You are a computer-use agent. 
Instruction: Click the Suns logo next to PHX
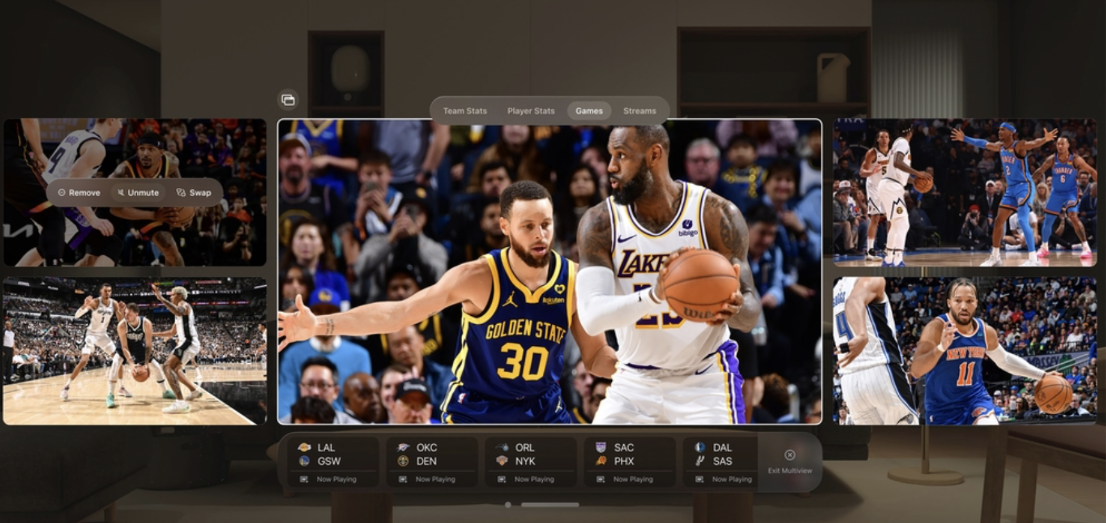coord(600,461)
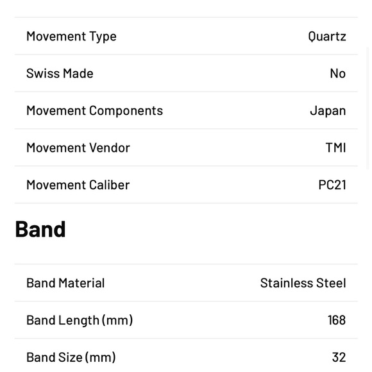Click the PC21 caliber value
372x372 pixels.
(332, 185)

...

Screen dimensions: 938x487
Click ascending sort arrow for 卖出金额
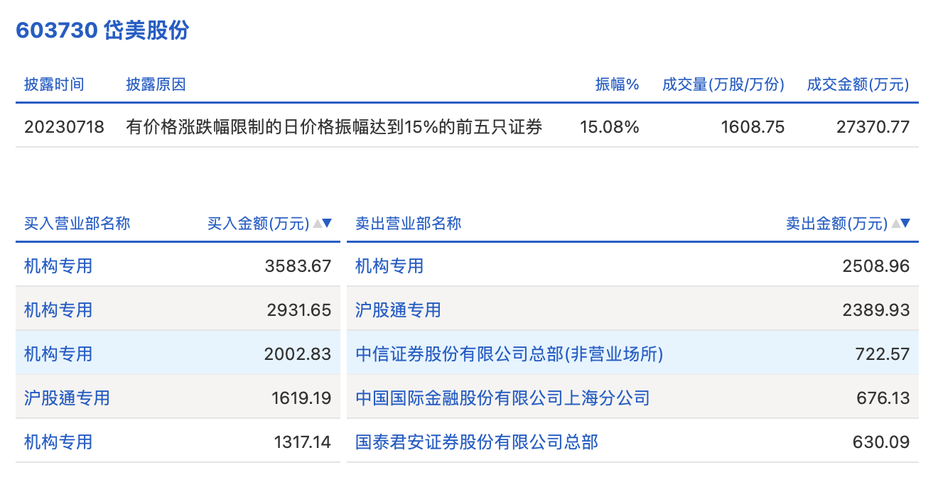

- YOUR TASK -
Arrange the material from the line with "Screen dimensions: 938x487" up to and including the line with "Click ascending sort arrow for 卖出金额" as a Markdown table with the columns Row and Line, leaving out any blank lines.

- EXPECTED OUTPUT -
| Row | Line |
|---|---|
| 1 | Screen dimensions: 938x487 |
| 2 | Click ascending sort arrow for 卖出金额 |